Penicillin injections, strep infections (including strep throat)

19 Feb, 2017 - 00:02 0 Views

The Sunday News

Andrew Phillip Cowell
WE all value our health, but the fact is, we all get sick from time to time. When we get sick, treatment comes in various forms — orally, or (ouch!) injectably, and many of us don’t like being jabbed (the writer being something of an exception — he has a voluntary flue shot every year). Patients generally are terrified of penicillin shots, which have an awesome reputation for causing pain, and the champion of all injectable penicillins, is the greatly feared Benzathine penicillin also called Ultracillin (the name says it all).

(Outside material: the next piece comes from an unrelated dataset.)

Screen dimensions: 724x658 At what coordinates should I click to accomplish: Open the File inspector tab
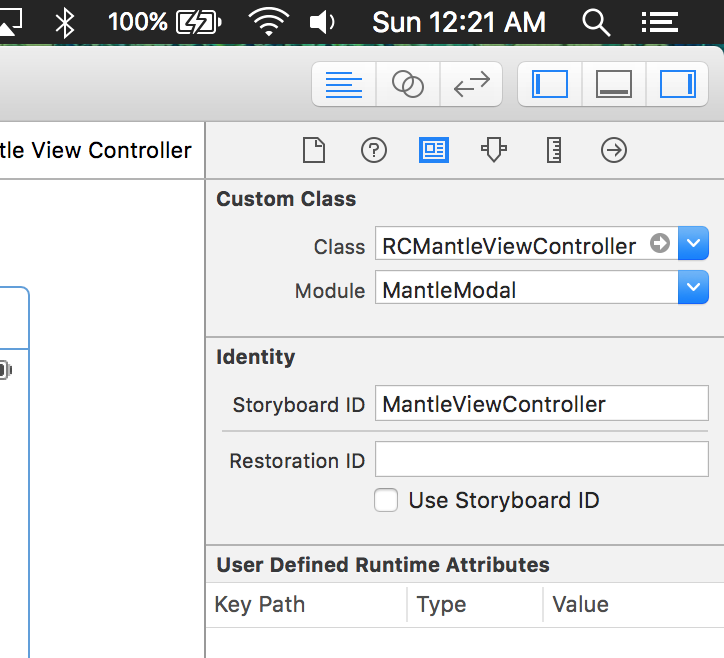(x=314, y=150)
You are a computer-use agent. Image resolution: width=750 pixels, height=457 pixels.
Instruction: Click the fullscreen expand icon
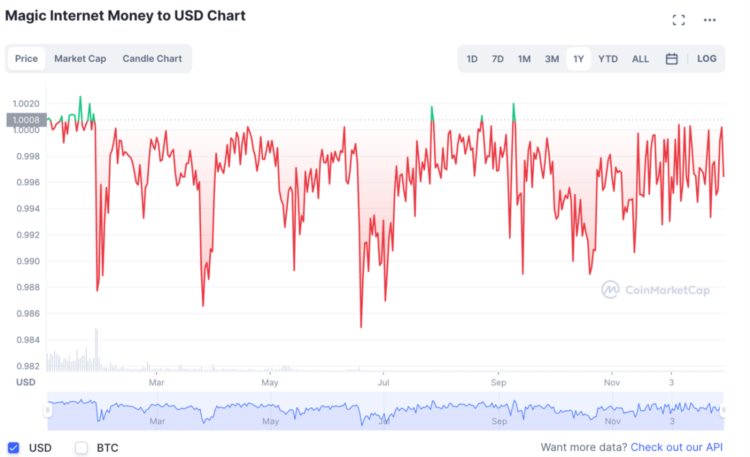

Wow! The stories one hears about ultracillin are scary. The writer has heard of patients — even tough guys — crying of bruising that lasted for weeks; of patients having to sleep on their sides or backs. I intend to show, from personal experience, that these stories are greatly exaggerated, or that patients are wimps; or (most likely) they just don’t know how to react when they get ultracillin pumped into their buttocks.

All of which reminds me — many years ago (before I went to university and became a social worker) I underwent a medical orderly’s course. I hated administering penicillin injections to my patients, and I always tried to come up with innovative non-injectable treatment regimens.

To be sure, potential painful injections (like penicillin) should not be prescribed flippantly, but far better to give the patient a good “wallop” of 8ml Ultracillin (4ml in each buttock) than to battle on for weeks with slow acting oral treatment (which was what was happening in my case).

We must now look at streptococcal infections. There are three types: A, B, D. Group A strep infections affect the throat (commonly called “strep throat”) whilst group B causes pneumonia, and sub Group B S can lead to meningitis, bacteremia; skin and soft tissue infections; urinary tract infections; osteomyelitis; arthritis and (in pregnant women) chorioammionitis.

Group D streptococcus is implicated again, in bacteremia; meningitis; urinary tract infections; septic arthritis; neonatal sepsis; and vertebral osteomyelitis. A thoroughly nasty litany of nasty disease, make no mistake, streptococcus bacteria is no friend of humanity.

No friend of mine either! I had my first bout of strep throat when I was 10 years old, and then had it, on a semi-annual basis till I was 19 years old. Streptococcus B S then visited me, via a long-lasting bladder infection, which started in my late 30s, and has troubled me down through the years — hopefully, it’s gone now. But the original strep throat has returned — in 2014, and again this year, and I have to accept the very real possibility that it may become an annual visitor, as will the ultracillin shots become an annual health necessity, ouch! But no matter! I’m not nearly as scared of them as I was prior to Wednesday, 7 September 2016, when I had the two unforgettable jabs pumped into my bottom — 4ml in each cheek and I survived it. I walked out of the surgery, feeling a bit sore, to be sure, but I was by no means crippled, or in agony. And I slept on my side that night — a bit uncomfortable, but not bad. I slept well.

Now, it gets even worse! There is a definite link between streptococcal infection, and rheumatic heart disease, rheumatic fever to quote my doctor:

“(Is) . . . a late inflammatory complication of pharyngitis, that is caused by group a haemolytic streptococci . . . (it) affects heart valves among many other organs (it) . . . is a multi-system disease characterized by involvement of heart, joints, central nervous system, skin, and subcutaneous tissues.”